“Misinformation and poor methodology associated with past studies of mindfulness may lead public consumers to be harmed, misled and disappointed,” study authors stated.
Co-authors from 15 different institutions including Harvard, Princeton, Brown, Vanderbilt and Stanford University, offer a critical review of the status and deficiencies of research in mindfulness meditation. Here is the authors’ summary of their article:
During the past two decades, mindfulness meditation has gone from being a fringe topic of scientific investigation to being an occasional replacement for psychotherapy, tool of corporate well-being, widely implemented educational practice, and “key to building more resilient soldiers.” Yet the mindfulness movement and empirical evidence supporting it have not gone without criticism. Misinformation and poor methodology associated with past studies of mindfulness may lead public consumers to be harmed, misled, and disappointed.
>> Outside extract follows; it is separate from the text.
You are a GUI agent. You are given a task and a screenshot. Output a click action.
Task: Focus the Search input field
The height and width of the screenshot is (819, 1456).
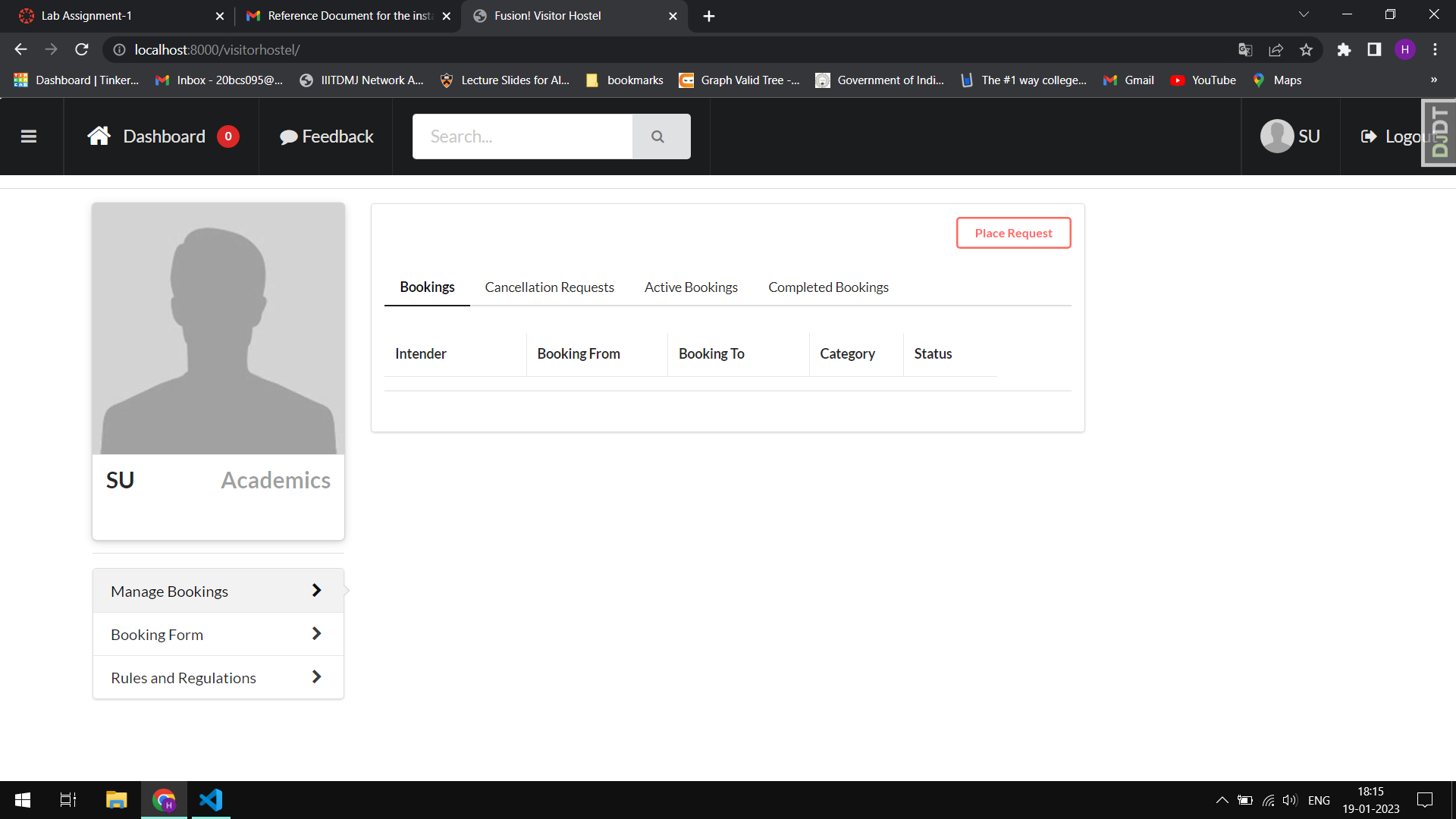pyautogui.click(x=522, y=136)
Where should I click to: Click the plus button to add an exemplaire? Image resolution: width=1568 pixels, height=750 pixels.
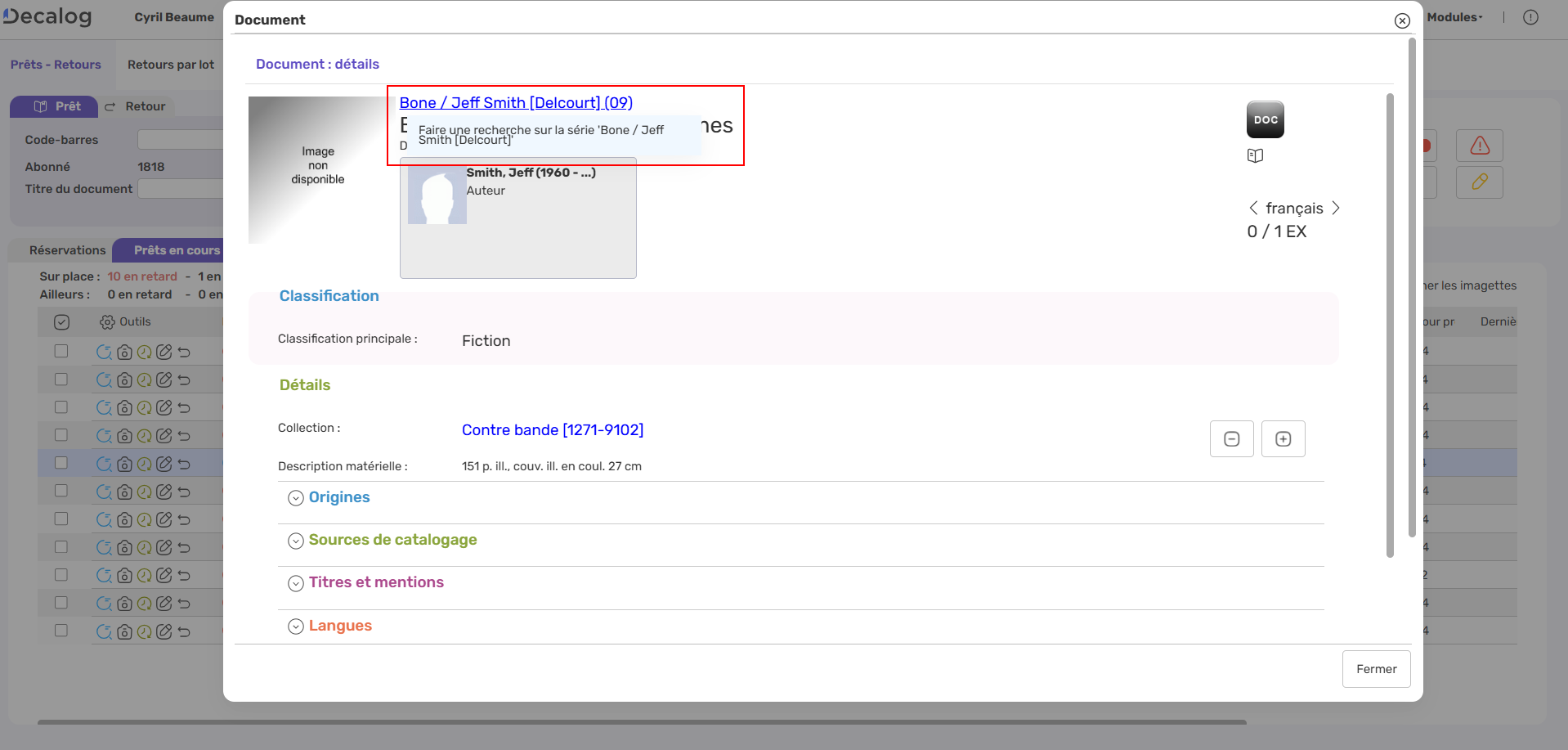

Addressing such concerns, the present article discusses the difficulties of defining mindfulness, delineates the proper scope of research into mindfulness practices, and explicates crucial methodological issues for interpreting results from investigations of mindfulness. For doing so, the authors draw on their diverse areas of expertise to review the present state of mindfulness research, comprehensively summarizing what we do and do not know, while providing a prescriptive agenda for contemplative science, with a particular focus on assessment, mindfulness training, possible adverse effects, and intersection with brain imaging. Our goals are to inform interested scientists, the news media, and the public, to minimize harm, curb poor research practices, and staunch the flow of misinformation about the benefits, costs, and future prospects of mindfulness meditation.